* [What to produce]:
Starting at the line that contains "The width and height of the screenshot is (624, 370).", quote every line through the end of the entries, word for word, skipping the pictures.

=== Data supplied ===

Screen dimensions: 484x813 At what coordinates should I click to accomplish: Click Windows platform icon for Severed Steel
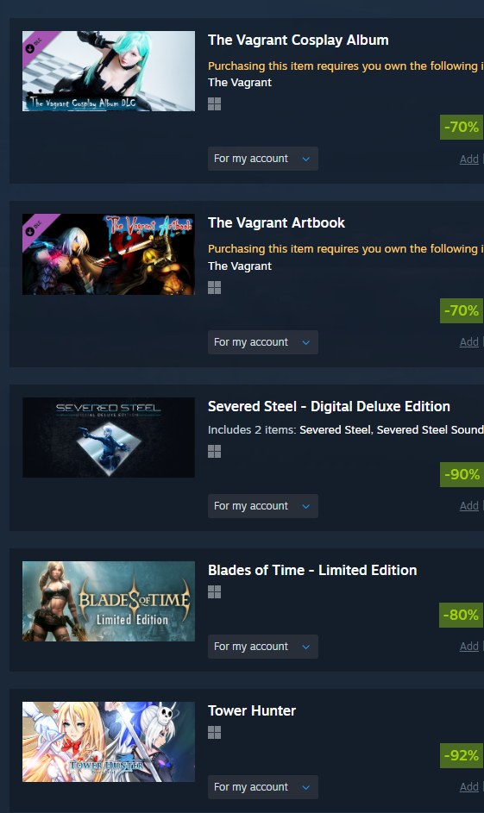(214, 452)
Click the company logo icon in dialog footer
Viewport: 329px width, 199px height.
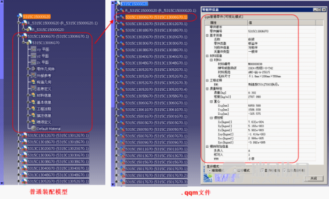(208, 178)
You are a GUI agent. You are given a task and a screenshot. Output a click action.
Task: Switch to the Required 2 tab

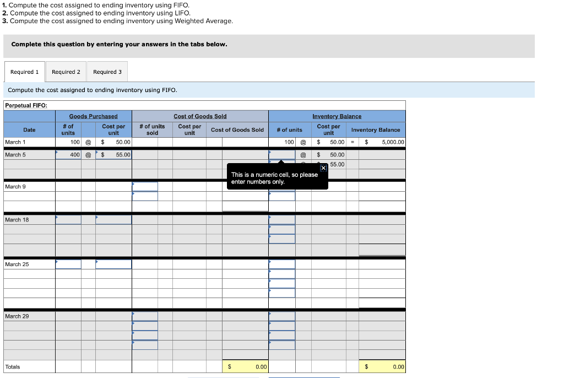66,72
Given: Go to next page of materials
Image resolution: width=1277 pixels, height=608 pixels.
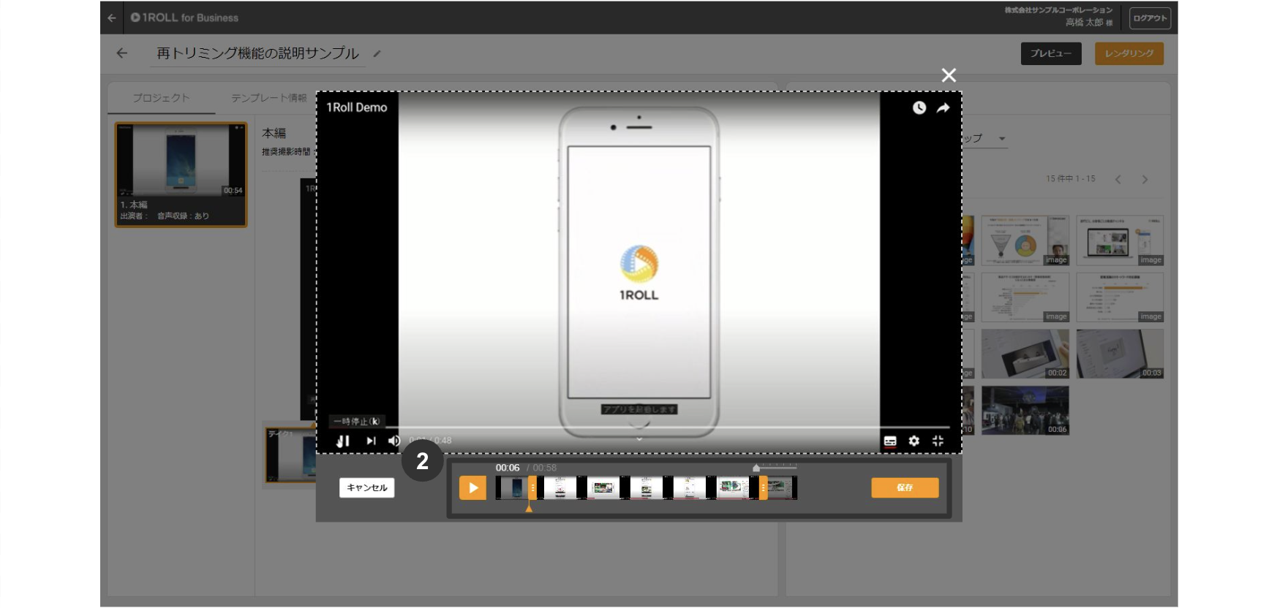Looking at the screenshot, I should pos(1145,180).
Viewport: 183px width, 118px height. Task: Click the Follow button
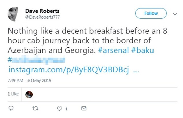click(x=151, y=13)
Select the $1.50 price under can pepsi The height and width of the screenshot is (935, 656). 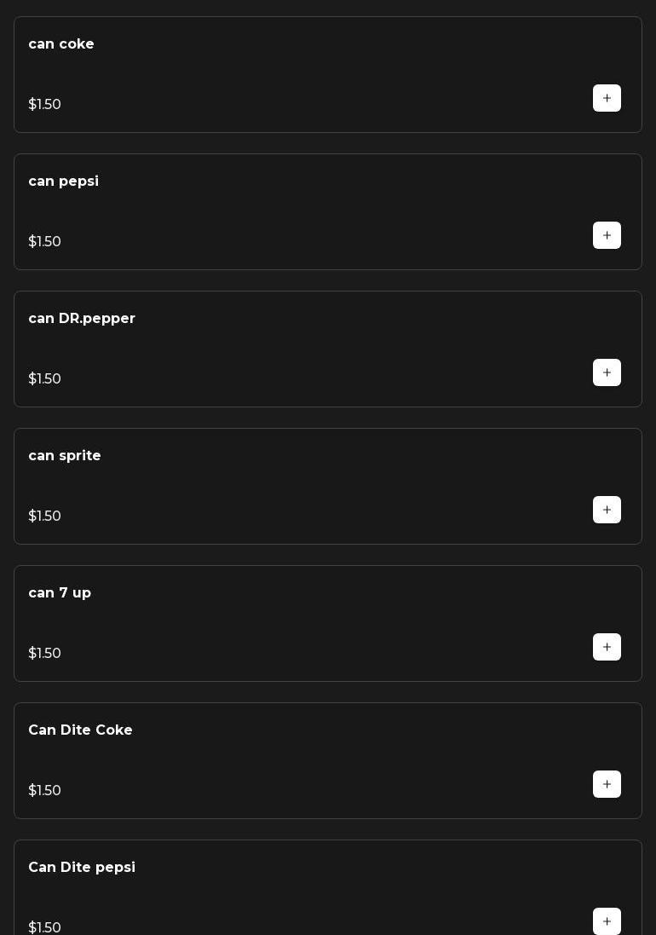[x=44, y=242]

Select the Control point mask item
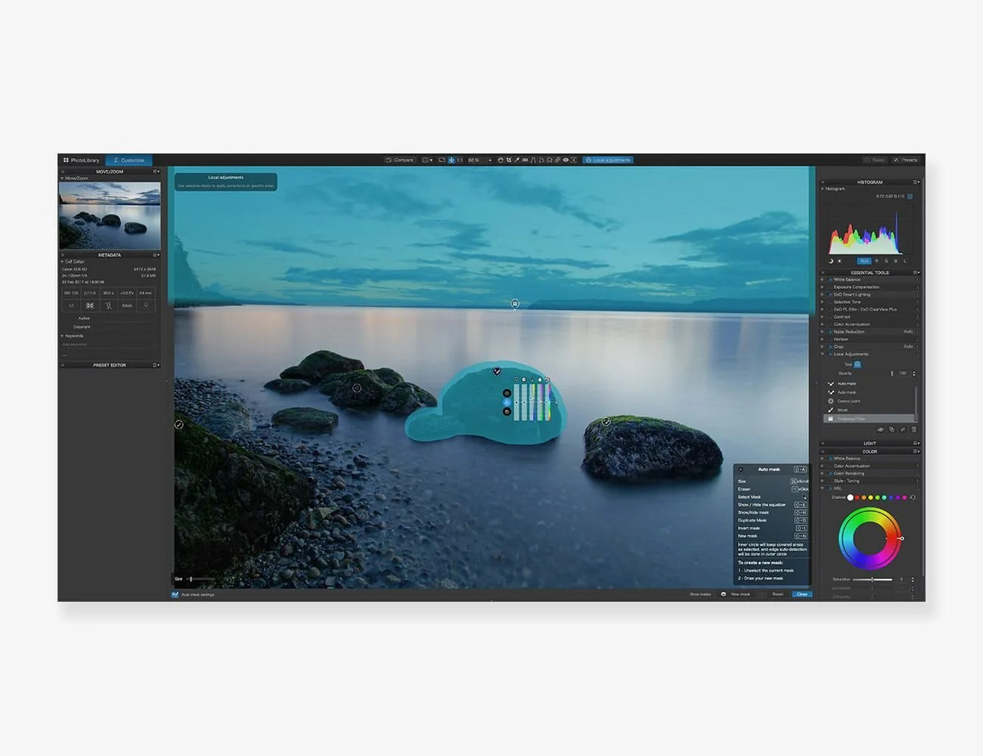click(x=848, y=401)
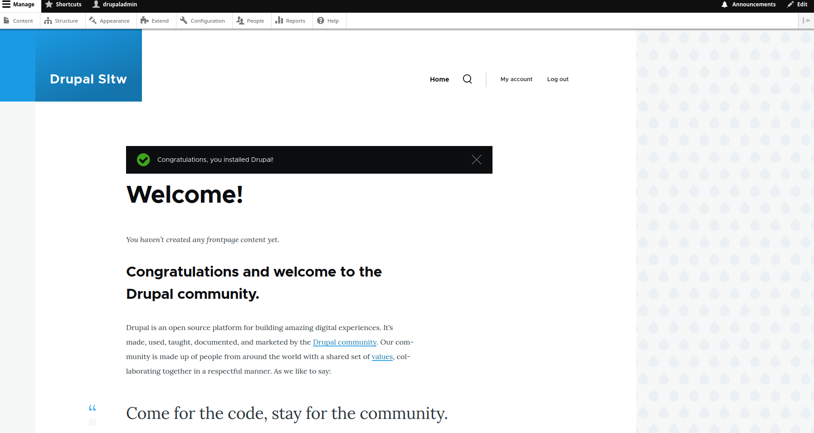Open the Shortcuts star menu
This screenshot has width=814, height=433.
63,5
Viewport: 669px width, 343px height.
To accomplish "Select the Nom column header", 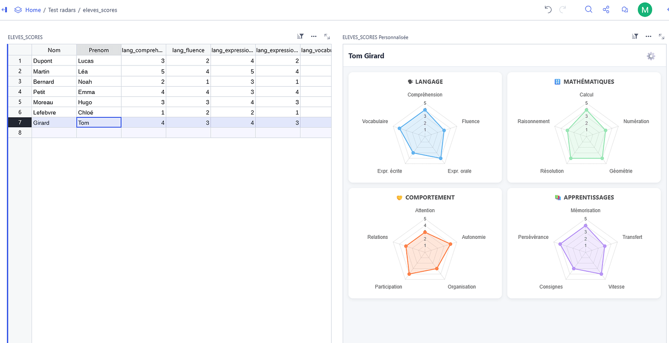I will click(x=54, y=50).
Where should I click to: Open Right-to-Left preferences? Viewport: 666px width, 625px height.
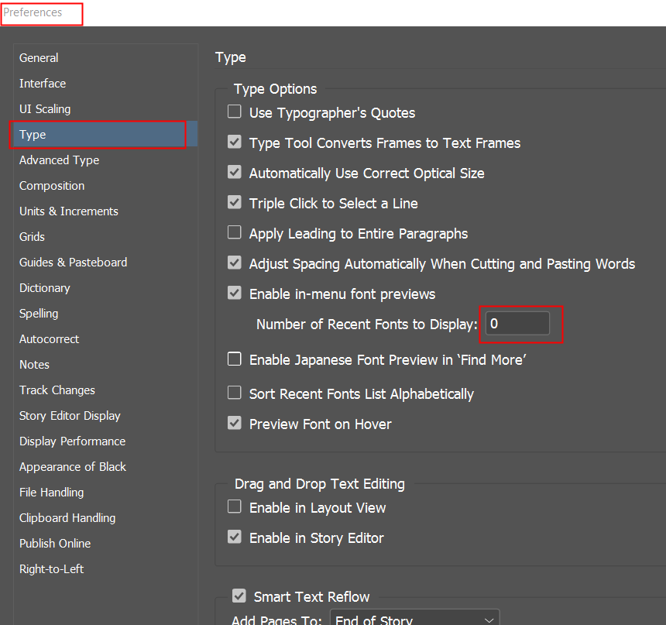[51, 569]
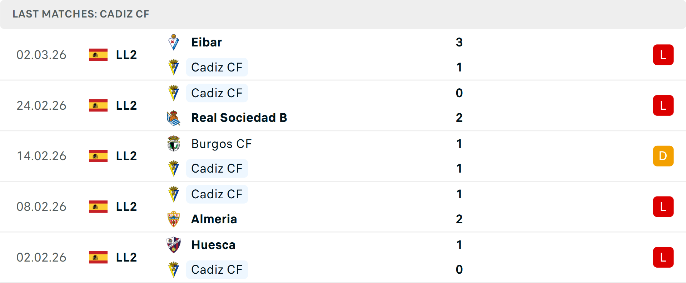The width and height of the screenshot is (686, 283).
Task: Click the Last Matches: Cadiz CF header
Action: pyautogui.click(x=81, y=14)
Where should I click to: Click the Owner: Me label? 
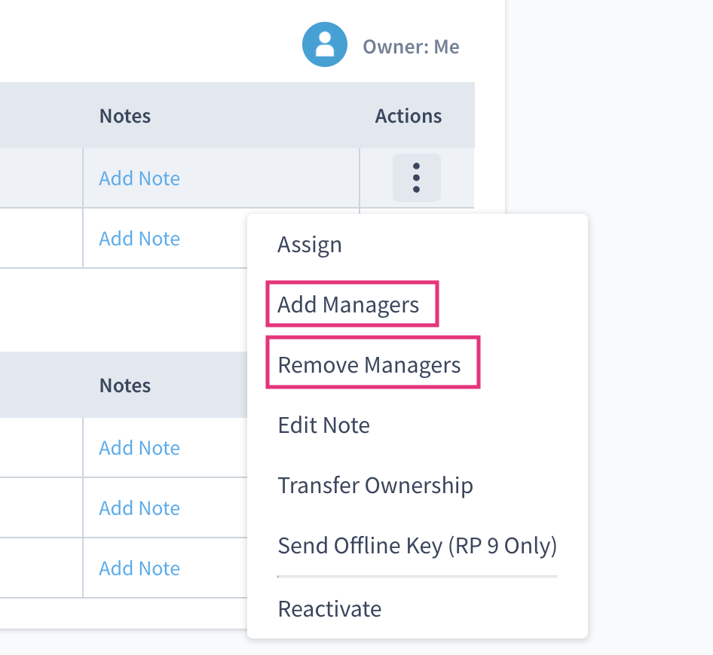411,47
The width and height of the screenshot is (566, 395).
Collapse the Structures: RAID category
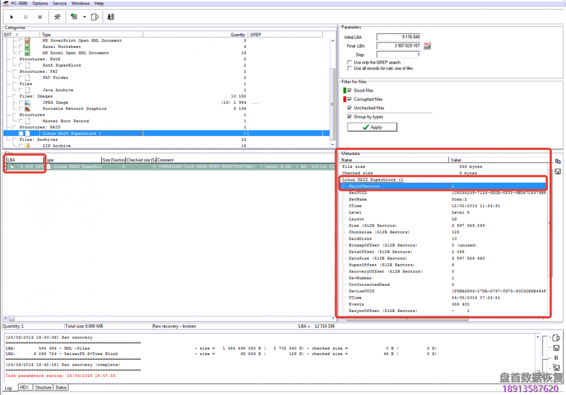[14, 127]
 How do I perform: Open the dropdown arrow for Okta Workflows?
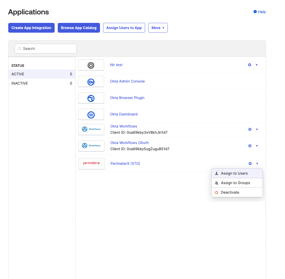(257, 129)
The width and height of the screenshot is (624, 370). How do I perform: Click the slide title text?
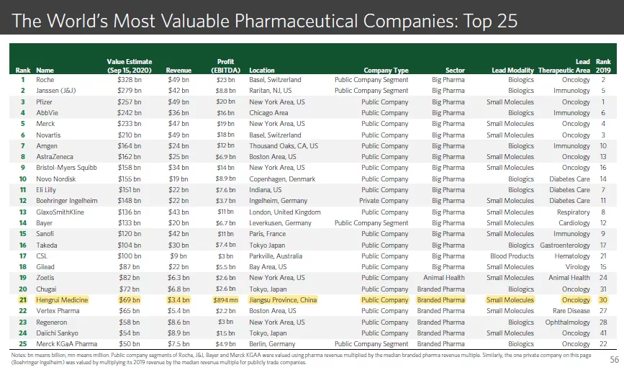[265, 21]
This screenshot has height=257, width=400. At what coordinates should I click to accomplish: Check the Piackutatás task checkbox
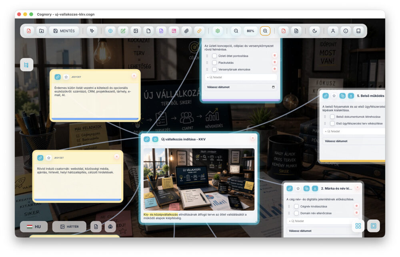pyautogui.click(x=214, y=63)
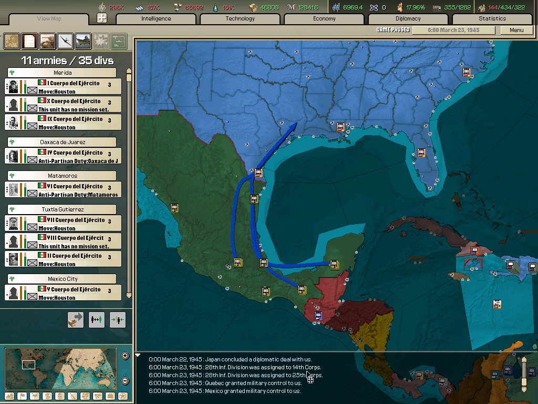Switch to the Diplomacy tab

[409, 18]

===

* [Solution]:
The width and height of the screenshot is (624, 370). How do I perform: Click the slide title text?
[265, 21]
This screenshot has height=257, width=400. At what coordinates should I click to accomplish: Check the Piackutatás task checkbox
pyautogui.click(x=214, y=63)
Switch to the Diplomacy tab

[409, 18]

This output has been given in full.